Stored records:
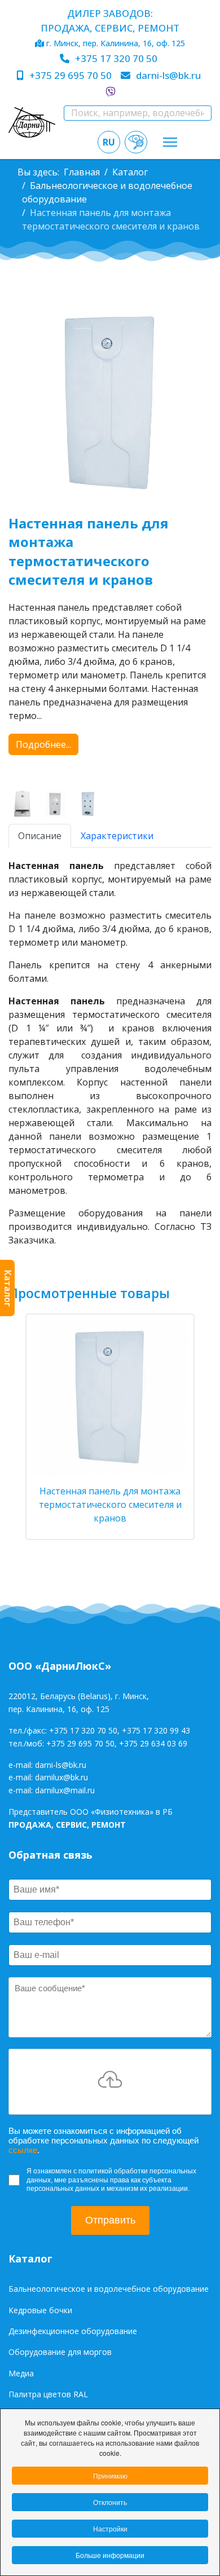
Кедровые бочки (40, 2310)
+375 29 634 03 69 (153, 1743)
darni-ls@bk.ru (168, 75)
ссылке (22, 2150)
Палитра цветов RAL (48, 2394)
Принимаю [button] (110, 2475)
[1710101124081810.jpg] (57, 804)
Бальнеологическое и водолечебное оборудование (108, 2288)
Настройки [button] (110, 2528)
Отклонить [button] (110, 2502)
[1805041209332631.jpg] (110, 403)
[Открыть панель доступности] (136, 142)
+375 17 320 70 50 (116, 58)
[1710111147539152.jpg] (24, 804)
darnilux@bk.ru (61, 1777)
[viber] (110, 91)
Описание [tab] (39, 836)
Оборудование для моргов (60, 2351)
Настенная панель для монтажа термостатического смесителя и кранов (110, 1504)
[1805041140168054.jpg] (90, 804)
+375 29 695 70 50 (70, 75)
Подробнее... (43, 744)
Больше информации (110, 2555)
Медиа (21, 2373)
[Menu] (170, 142)
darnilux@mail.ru (65, 1790)
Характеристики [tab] (117, 836)
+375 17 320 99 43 (156, 1730)
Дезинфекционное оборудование (72, 2331)
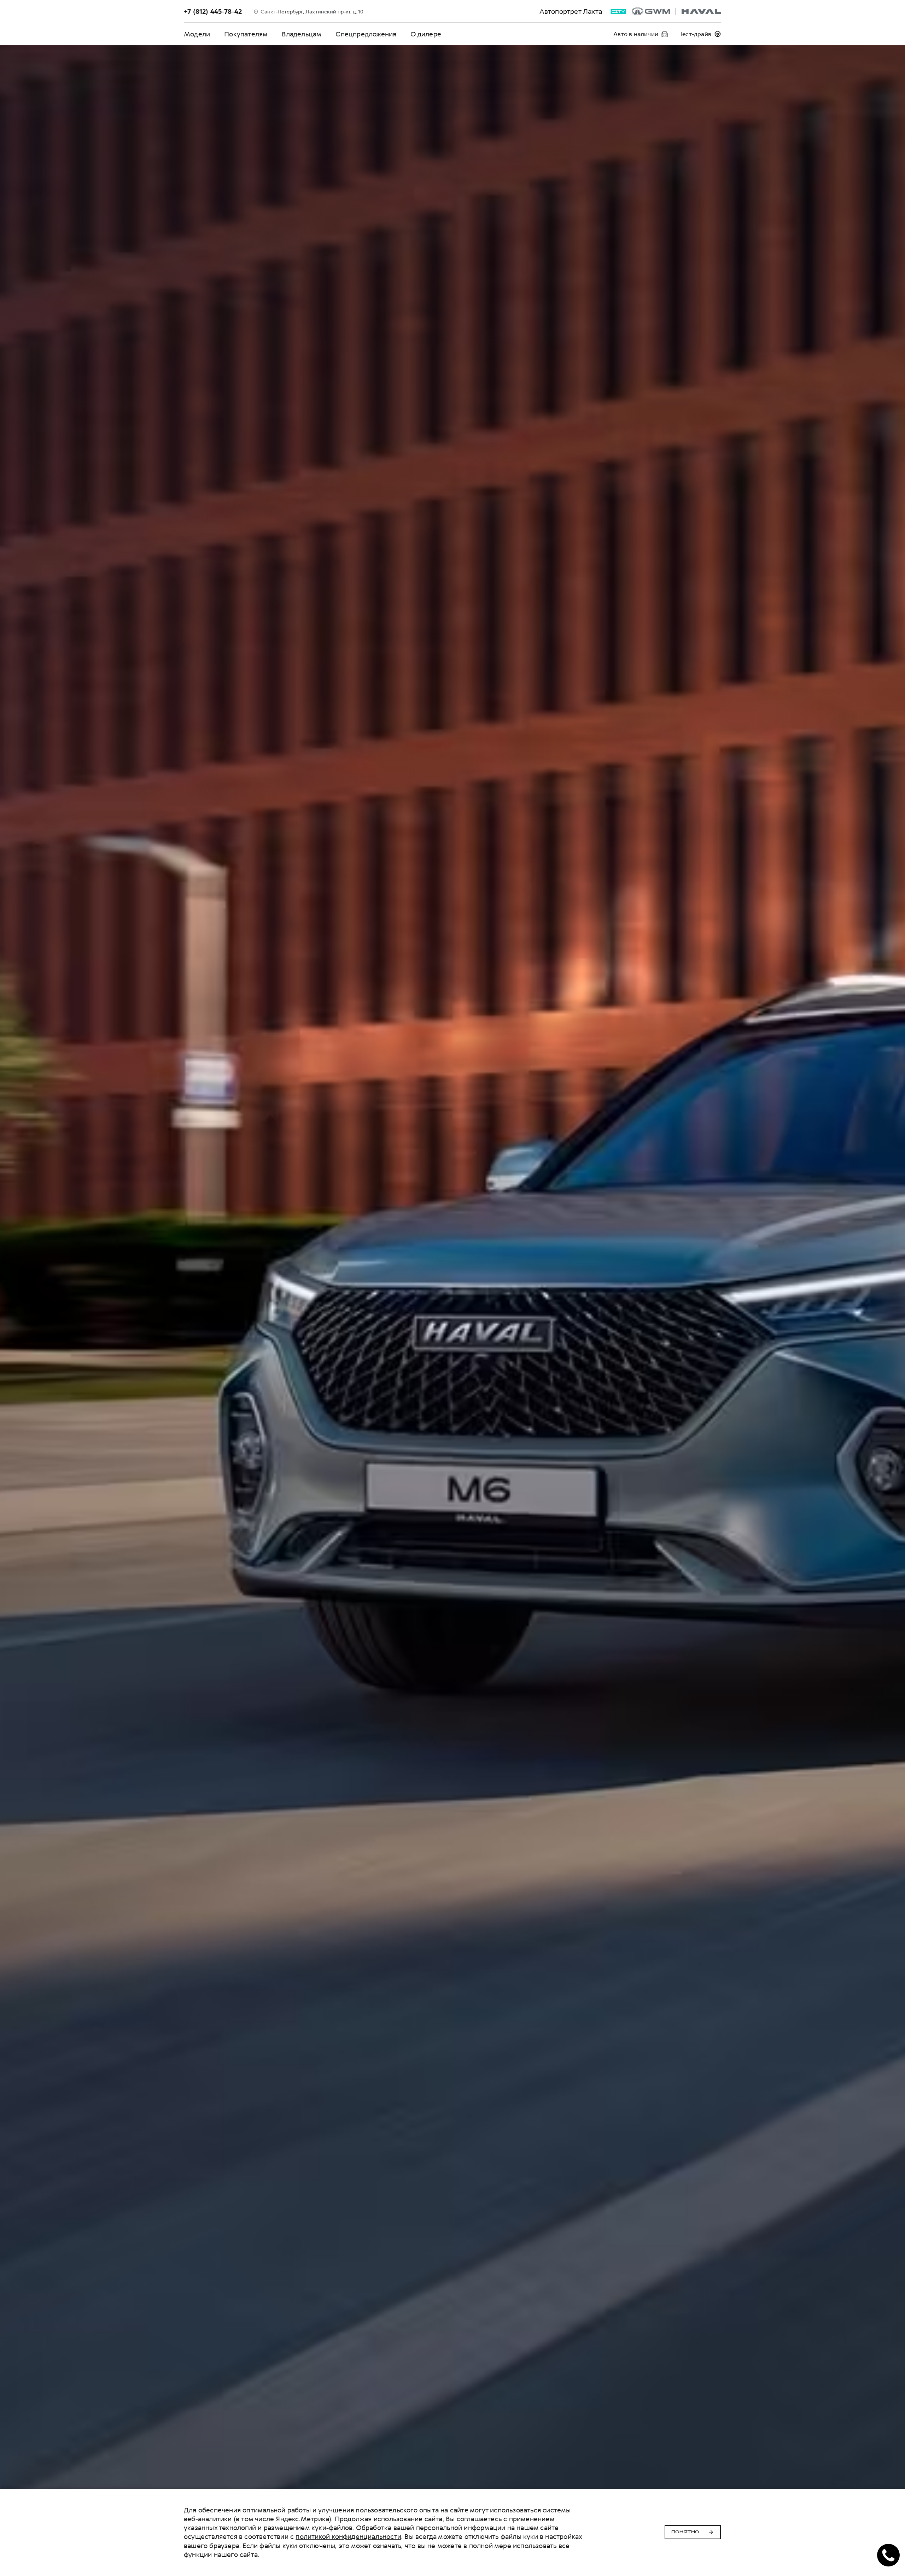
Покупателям (246, 34)
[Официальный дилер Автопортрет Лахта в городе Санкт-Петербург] (676, 11)
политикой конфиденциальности (348, 2536)
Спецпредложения (365, 34)
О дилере (425, 34)
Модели (197, 34)
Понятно (685, 2532)
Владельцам (301, 34)
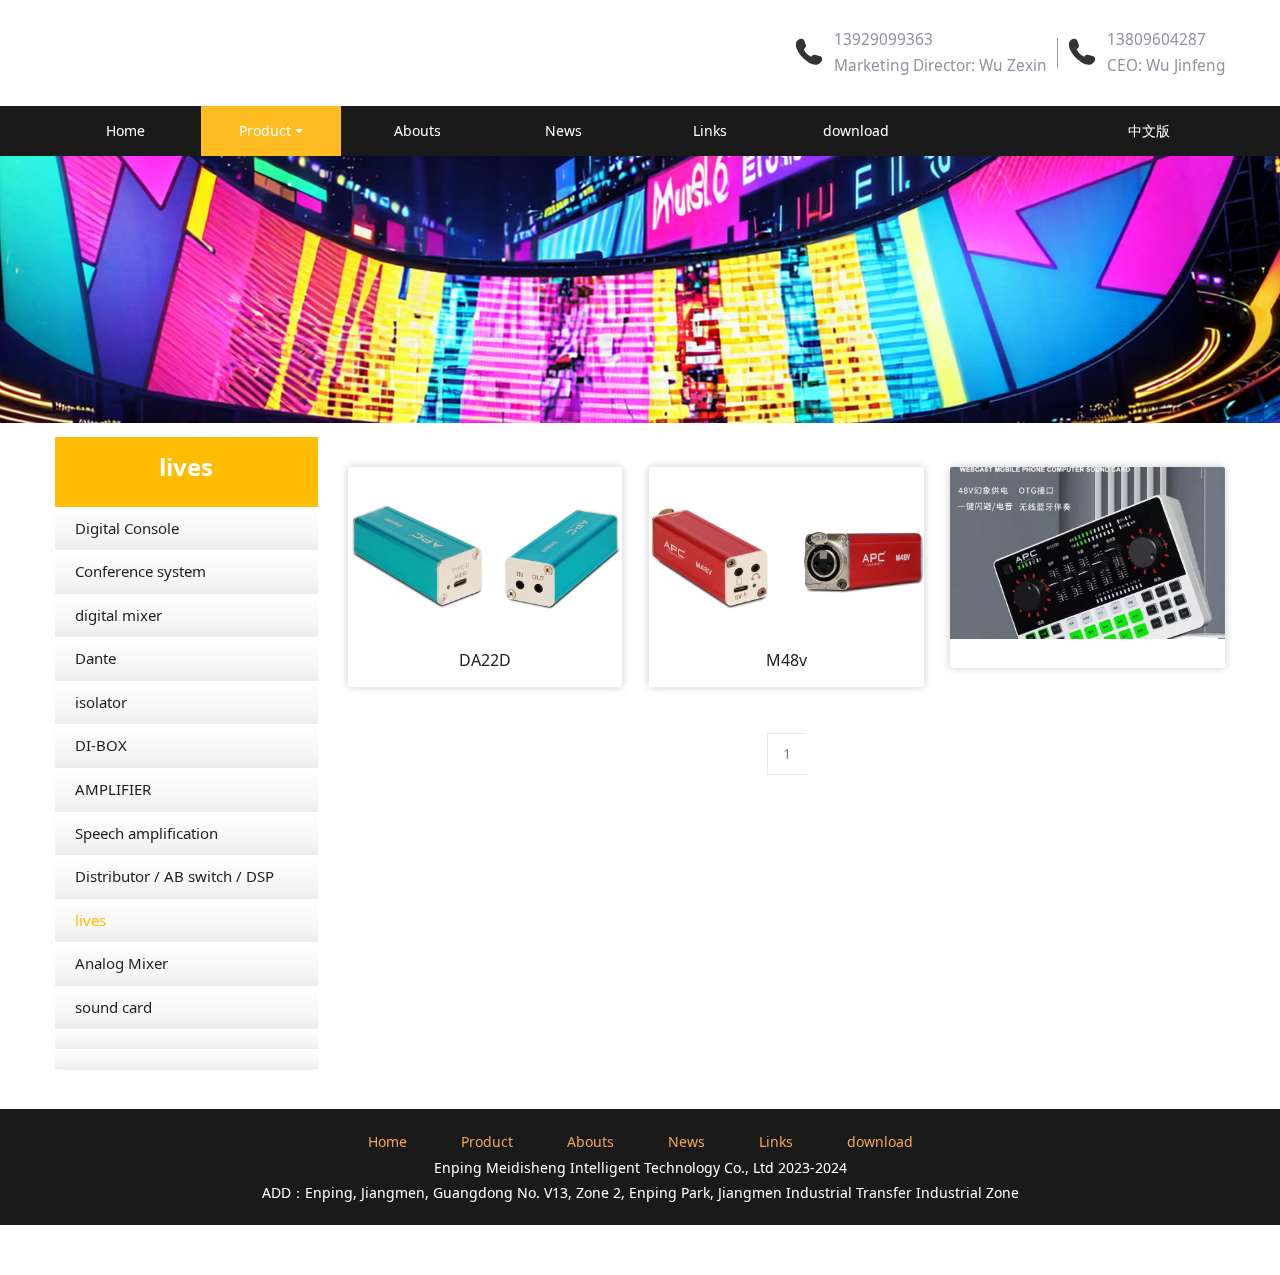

§ **EXERCISE**: Should a record include a picture, drop the picture and write out the remainder exactly.

§ **RESULT FOR THIS EXERCISE**:
Кедровые бочки (40, 2310)
+375 29 634 03 69 (153, 1743)
darni-ls@bk.ru (168, 75)
ссылке (22, 2150)
Палитра цветов RAL (48, 2394)
Принимаю [button] (110, 2475)
[1710101124081810.jpg] (57, 804)
Бальнеологическое и водолечебное оборудование (108, 2288)
Настройки [button] (110, 2528)
Отклонить [button] (110, 2502)
[1805041209332631.jpg] (110, 403)
[Открыть панель доступности] (136, 142)
+375 17 320 70 50 (116, 58)
[1710111147539152.jpg] (24, 804)
darnilux@bk.ru (61, 1777)
[viber] (110, 91)
Описание [tab] (39, 836)
Оборудование для моргов (60, 2351)
Настенная панель для монтажа термостатического смесителя и кранов (110, 1504)
[1805041140168054.jpg] (90, 804)
+375 29 695 70 50 (70, 75)
Подробнее... (43, 744)
Больше информации (110, 2555)
Медиа (21, 2373)
[Menu] (170, 142)
darnilux@mail.ru (65, 1790)
Характеристики [tab] (117, 836)
+375 17 320 99 43 (156, 1730)
Дезинфекционное оборудование (72, 2331)
Покупателям (246, 34)
[Официальный дилер Автопортрет Лахта в городе Санкт-Петербург] (676, 11)
политикой конфиденциальности (348, 2536)
Спецпредложения (365, 34)
О дилере (425, 34)
Модели (197, 34)
Понятно (685, 2532)
Владельцам (301, 34)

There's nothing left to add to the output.